- YOUR GOAL
What is needed is a word-for-word transcription of every record below.

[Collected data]
[Start of Attachment]

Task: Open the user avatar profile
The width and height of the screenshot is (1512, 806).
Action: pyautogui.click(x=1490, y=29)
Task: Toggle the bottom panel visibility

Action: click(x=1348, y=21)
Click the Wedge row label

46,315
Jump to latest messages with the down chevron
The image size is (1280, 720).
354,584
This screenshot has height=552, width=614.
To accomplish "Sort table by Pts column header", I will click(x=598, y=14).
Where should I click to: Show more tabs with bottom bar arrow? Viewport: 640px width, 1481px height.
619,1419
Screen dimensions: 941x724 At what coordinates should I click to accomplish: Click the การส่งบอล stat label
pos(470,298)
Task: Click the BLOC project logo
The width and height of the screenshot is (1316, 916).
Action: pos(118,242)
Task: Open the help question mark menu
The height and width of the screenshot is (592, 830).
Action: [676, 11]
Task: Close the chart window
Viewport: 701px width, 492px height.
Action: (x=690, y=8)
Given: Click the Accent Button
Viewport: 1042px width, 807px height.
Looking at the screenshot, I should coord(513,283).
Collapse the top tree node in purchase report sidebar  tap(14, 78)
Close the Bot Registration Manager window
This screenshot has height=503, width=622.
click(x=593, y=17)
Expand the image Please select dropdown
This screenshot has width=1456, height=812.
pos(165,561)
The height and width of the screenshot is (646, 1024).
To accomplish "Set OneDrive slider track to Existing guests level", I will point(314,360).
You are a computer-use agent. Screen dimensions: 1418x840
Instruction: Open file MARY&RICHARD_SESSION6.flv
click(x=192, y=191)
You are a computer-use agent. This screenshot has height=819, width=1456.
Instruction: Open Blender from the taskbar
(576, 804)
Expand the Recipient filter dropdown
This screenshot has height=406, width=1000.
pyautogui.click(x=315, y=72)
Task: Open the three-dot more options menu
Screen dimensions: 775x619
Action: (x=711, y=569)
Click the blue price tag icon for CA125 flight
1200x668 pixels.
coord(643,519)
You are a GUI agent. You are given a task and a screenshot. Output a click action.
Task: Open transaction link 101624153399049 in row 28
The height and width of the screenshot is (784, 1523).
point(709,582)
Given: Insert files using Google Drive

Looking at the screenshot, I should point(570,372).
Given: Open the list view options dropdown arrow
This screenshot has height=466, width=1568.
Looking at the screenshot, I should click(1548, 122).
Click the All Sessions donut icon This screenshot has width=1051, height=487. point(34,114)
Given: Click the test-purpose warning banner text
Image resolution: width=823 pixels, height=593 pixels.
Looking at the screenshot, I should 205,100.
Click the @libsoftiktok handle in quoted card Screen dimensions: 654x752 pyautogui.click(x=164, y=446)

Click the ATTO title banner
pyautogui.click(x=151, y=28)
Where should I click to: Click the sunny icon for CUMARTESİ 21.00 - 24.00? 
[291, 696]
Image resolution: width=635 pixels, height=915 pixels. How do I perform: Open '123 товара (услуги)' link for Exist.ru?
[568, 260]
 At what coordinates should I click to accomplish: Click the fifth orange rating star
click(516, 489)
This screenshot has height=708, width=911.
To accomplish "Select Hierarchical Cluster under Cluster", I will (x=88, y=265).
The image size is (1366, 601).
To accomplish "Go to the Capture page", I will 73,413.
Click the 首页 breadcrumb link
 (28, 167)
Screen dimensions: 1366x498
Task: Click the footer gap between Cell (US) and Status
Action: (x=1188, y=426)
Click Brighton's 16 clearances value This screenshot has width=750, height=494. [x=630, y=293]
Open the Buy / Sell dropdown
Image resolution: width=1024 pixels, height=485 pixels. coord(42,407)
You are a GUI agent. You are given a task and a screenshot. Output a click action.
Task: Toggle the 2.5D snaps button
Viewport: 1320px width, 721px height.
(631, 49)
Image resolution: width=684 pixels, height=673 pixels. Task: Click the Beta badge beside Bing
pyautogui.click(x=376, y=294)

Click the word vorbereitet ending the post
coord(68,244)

[End of Attachment]

- OUTPUT BELOW
Task: Open the user avatar profile
The width and height of the screenshot is (1512, 806).
Action: pyautogui.click(x=1490, y=29)
Task: Toggle the bottom panel visibility

Action: click(x=1348, y=21)
Click the Wedge row label

46,315
Jump to latest messages with the down chevron
The image size is (1280, 720).
354,584
This screenshot has height=552, width=614.
To accomplish "Sort table by Pts column header", I will click(x=598, y=14).
Where should I click to: Show more tabs with bottom bar arrow? Viewport: 640px width, 1481px height.
619,1419
Screen dimensions: 941x724 At what coordinates should I click to accomplish: Click the การส่งบอล stat label
pos(470,298)
Task: Click the BLOC project logo
The width and height of the screenshot is (1316, 916).
Action: pos(118,242)
Task: Open the help question mark menu
The height and width of the screenshot is (592, 830).
Action: [676, 11]
Task: Close the chart window
Viewport: 701px width, 492px height.
Action: (x=690, y=8)
Given: Click the Accent Button
Viewport: 1042px width, 807px height.
Looking at the screenshot, I should coord(513,283).
Collapse the top tree node in purchase report sidebar  tap(14, 78)
Close the Bot Registration Manager window
This screenshot has height=503, width=622.
click(x=593, y=17)
Expand the image Please select dropdown
This screenshot has width=1456, height=812.
pos(165,561)
The height and width of the screenshot is (646, 1024).
To accomplish "Set OneDrive slider track to Existing guests level", I will point(314,360).
You are a computer-use agent. Screen dimensions: 1418x840
Instruction: Open file MARY&RICHARD_SESSION6.flv
click(x=192, y=191)
You are a computer-use agent. This screenshot has height=819, width=1456.
Instruction: Open Blender from the taskbar
(576, 804)
Expand the Recipient filter dropdown
This screenshot has height=406, width=1000.
pyautogui.click(x=315, y=72)
Task: Open the three-dot more options menu
Screen dimensions: 775x619
Action: (x=711, y=569)
Click the blue price tag icon for CA125 flight
1200x668 pixels.
coord(643,519)
You are a GUI agent. You are given a task and a screenshot. Output a click action.
Task: Open transaction link 101624153399049 in row 28
The height and width of the screenshot is (784, 1523).
point(709,582)
Given: Insert files using Google Drive

Looking at the screenshot, I should point(570,372).
Given: Open the list view options dropdown arrow
This screenshot has height=466, width=1568.
Looking at the screenshot, I should click(1548, 122).
Click the All Sessions donut icon This screenshot has width=1051, height=487. point(34,114)
Given: Click the test-purpose warning banner text
Image resolution: width=823 pixels, height=593 pixels.
Looking at the screenshot, I should 205,100.
Click the @libsoftiktok handle in quoted card Screen dimensions: 654x752 pyautogui.click(x=164, y=446)

Click the ATTO title banner
pyautogui.click(x=151, y=28)
Where should I click to: Click the sunny icon for CUMARTESİ 21.00 - 24.00? 
[291, 696]
Image resolution: width=635 pixels, height=915 pixels. How do I perform: Open '123 товара (услуги)' link for Exist.ru?
[568, 260]
 At what coordinates should I click to accomplish: Click the fifth orange rating star
click(516, 489)
This screenshot has height=708, width=911.
To accomplish "Select Hierarchical Cluster under Cluster", I will (x=88, y=265).
The image size is (1366, 601).
To accomplish "Go to the Capture page", I will 73,413.
Click the 首页 breadcrumb link
 (28, 167)
Screen dimensions: 1366x498
Task: Click the footer gap between Cell (US) and Status
Action: (x=1188, y=426)
Click Brighton's 16 clearances value This screenshot has width=750, height=494. [x=630, y=293]
Open the Buy / Sell dropdown
Image resolution: width=1024 pixels, height=485 pixels. coord(42,407)
You are a GUI agent. You are given a task and a screenshot. Output a click action.
Task: Toggle the 2.5D snaps button
Viewport: 1320px width, 721px height.
(631, 49)
Image resolution: width=684 pixels, height=673 pixels. Task: Click the Beta badge beside Bing
pyautogui.click(x=376, y=294)

Click the word vorbereitet ending the post
coord(68,244)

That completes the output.